It has emerged that Uganda received just a mere 4% of the total transaction amount in the recent farm-down by Irish explorer Tullow Oil in its sale of its assets to Total. In a television interview on NTV, Uganda Revenue Authority Assistant Commissioner Sandra Kitale revealed that despite the protracted fight by the tax body in the transaction the government received just $23 million in the $575 million worth deal.
“I can tell Ugandans that we pushed for the best bargain and arrived at a win-win situation,” Sandra said.
She revealed that deductibles was the main contentious issue among the parties that saw the transaction take more than a year to complete.
Sandra added that the Ugandan government has had a long history at being ruthless in collecting taxes going back to the Tullow – Heritage case.
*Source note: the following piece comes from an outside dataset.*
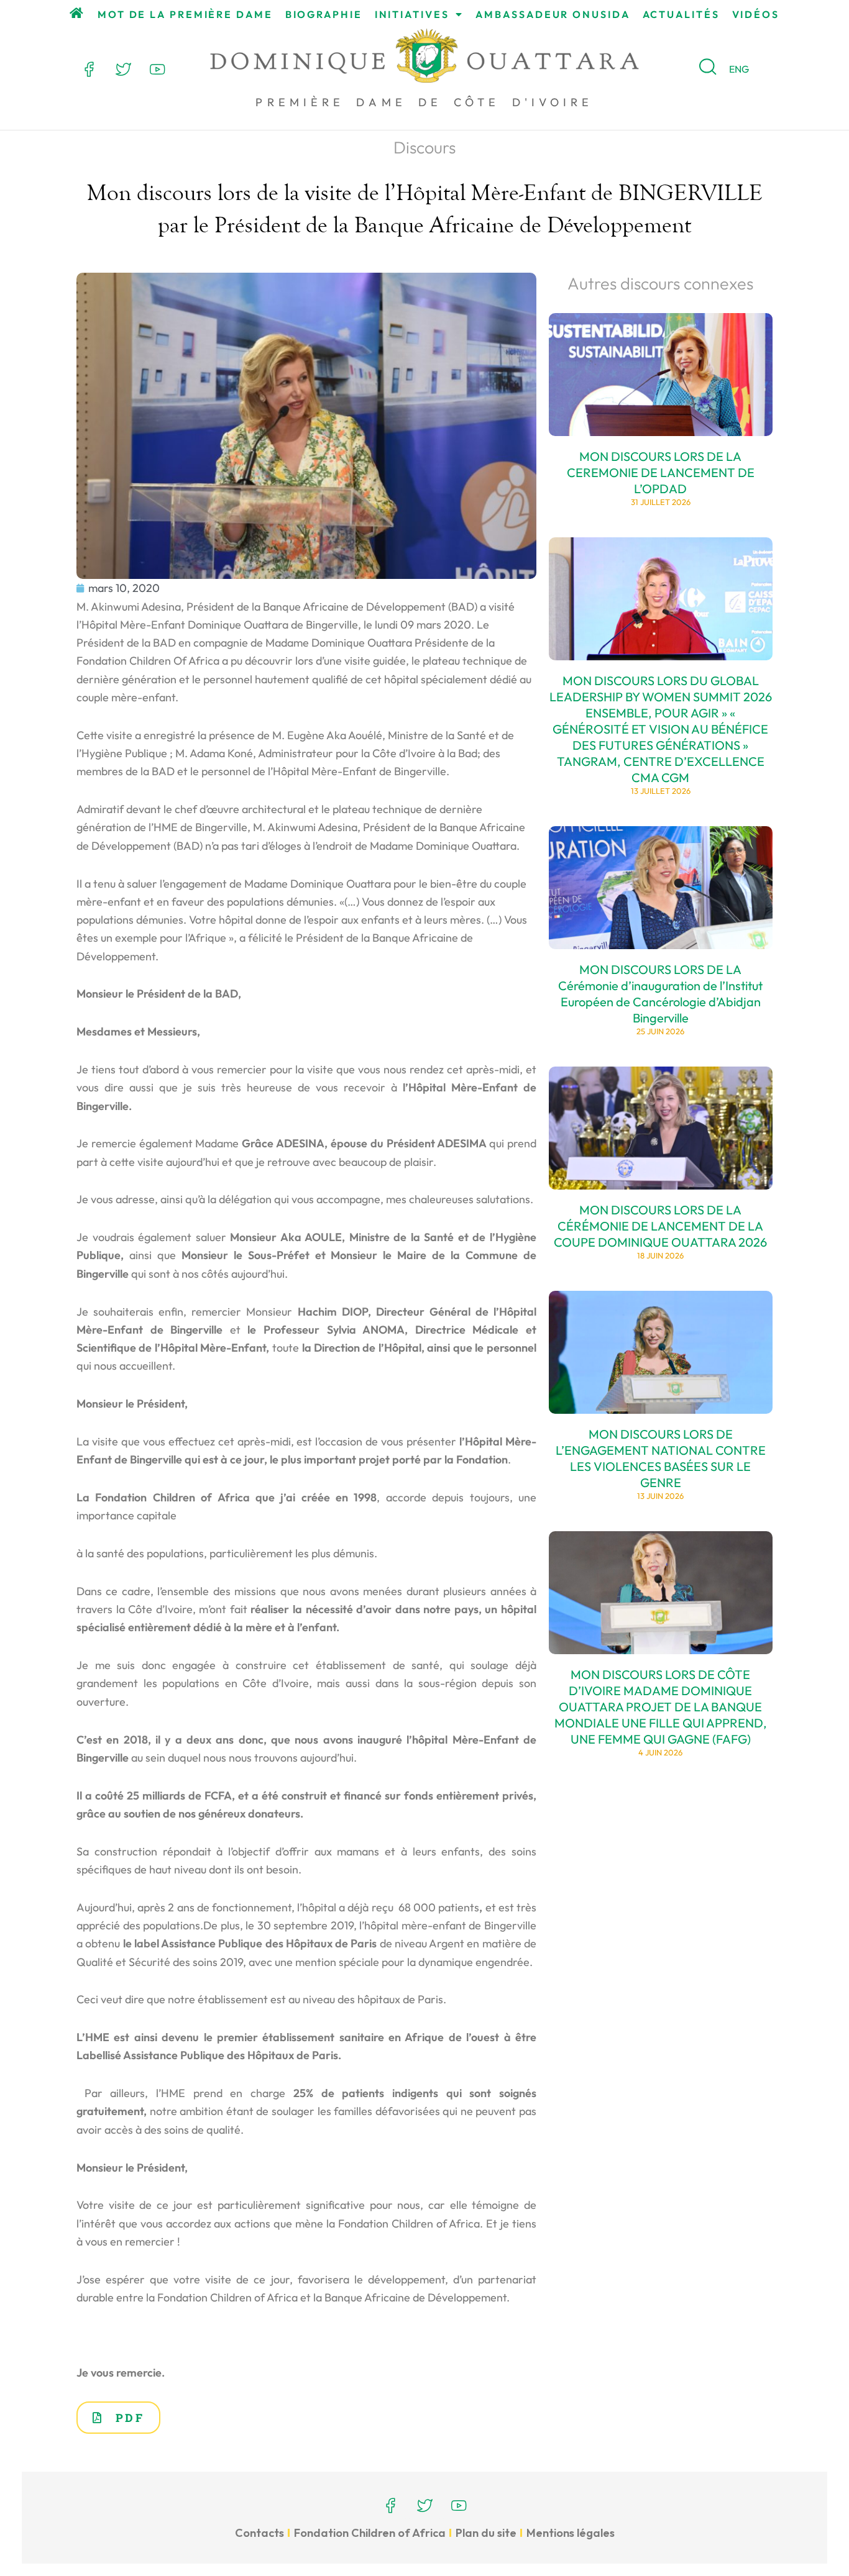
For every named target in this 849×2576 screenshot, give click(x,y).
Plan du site (486, 2533)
“We have been ruthless in collecting taxes and we are perhaps the first country in Africa to collect the capital gains tax in this sector,” Sandra added.
According to Tullow in its announcement following completion of the farm-down all parties were satisfied of all deal conditions which included the execution of the binding Tax Agreement.
Civil society organization have warned that of tax evasion and avoidance strategies by international companies in the African continent using existing bilateral double taxation treaties with tax havens such as the Netherlands and Mauritius.
“Aggressive tax avoidance and weak regulatory systems are rampant in the EA region with some of the existing policies being outdated,” says Alvin Mosioma, founding Executive Director of Tax Justice Network-Africa.
Uganda says it hopes the operator and joint venture will reach the final invest decision by the end of the year so that the country can reap the benefits from its resources by 2023.
She defended that the government has negotiated great deals for Ugandans with the country expected to get upwards of 70 percent of total government take from the production agreements.